You’re probably well aware of the Uber luxury car service that has been available in New York, London and a number of other cities progressively since 2010, but today the company launched its less flashy service, UberX, in London following its introduction in New York, San Francisco and Boston.
Where Uber brought chaffeur-driven top-of-the-line Mercedes, Jags and BMWs, to London a little over a year ago, UberX offers a more moderate, meaning cheaper, ride around town.
“That means you can still make an entrance at the club tonight in the backseat of an UberLux, Jag XJ or S-Class, but tomorrow morning you can nurse your hangover on the way to work in a lower-cost UberX BMW 3 Series or Toyota Prius equivalent.”
The new service compares favorably to alternatives on the market, such as minicab firm Addison Lee and the iconic London black cab, and offers fares that are considerably cheaper, it claims. Specifically, it says Addison Lee costs 40 percent more, and a black cab 30 – 50 percent more than its new UberX option, depending on the tariff.
That’s all well and good, but The Next Web likes to put things in real terms, so we asked the company for an example journey.
It said its roughly five mile example across town (Gresham Street, EC2V to Kensington Church Street, W8 for the London-dwellers) would cost just £13 in an UberX car, £25.20 in an Addison Lee and just under £30 in a black cab. Ryan Graves, Head of Operations at Uber, told The Next Web:
“UberX is going to be a game changer in London, with prices at least 30 percent less expensive than a classic black cab, the service will likely be in extremely high demand. Our team is grinding around the clock to get more cars on the road.”
It seems that getting those cars on the road is a little easier in London than it is in other areas it already operates, such as New York, Los Angeles or San Francisco. Some cities have already banned it, seemingly because it operates more like a ride-sharing service – essentially a paid-for lift with a stranger – than a traditional taxi service.
“Getting our initial license to operate UberLux had some hurdles, but actually, we’ve found London’s TfL [Transport for London] to be the most progressive regulatory system we’ve worked with. We don’t anticipate any red-tape in the launch of UberX,” Graves said. “UberX does not mean ride-sharing, and in London our UberX cars will be licensed and drivers will be PCO [Public Carriage Office] registered by TfL,” he added.
Price vs. Experience?
While Uber hopes to retain a sense of the same experience its more expensive luxury service offers, the focus with UberX clearly is, and needs to be, on price. London and other major metropolises have no shortage of companies vying for your attention to use their app to book your ride home, but with another year’s trading under its belt drivers and customers will likely have more faith and brand recognition with the scaled-back UberX service. But how does the company plan to keep the same level of service for a lesser price?

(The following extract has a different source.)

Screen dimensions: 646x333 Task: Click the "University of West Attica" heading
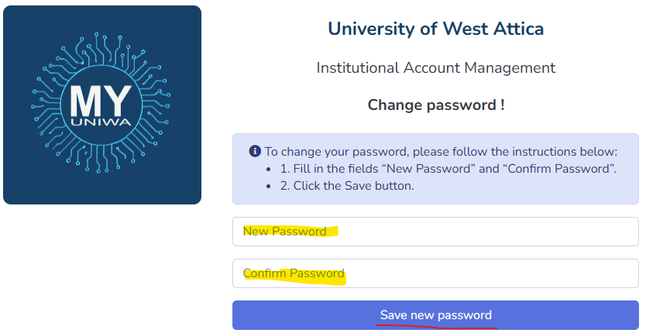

“We maintain quality through operational processes that vet Uber partners before they drive, in combination with user feedback via the app. Our focus is always to pack as much value for the price as possible, so UberX will be the same Uber efficiency, with Prius’s and non-executive vehicles and very competitive pricing,” Graves told us.
Users of the Uber app will be familiar with using UberX, well, because it’s done within the same app. Simply swipe across the screen to switch between UberLux and UberX.
With controversy never seeming too far away for Uber, the launch of UberX in London is another milestone in its journey but with Graves confident red-tape won’t stand in its way Uber looks set on digging its heels in deep and taking on the minicabs, Addison Lees and black cabs of London.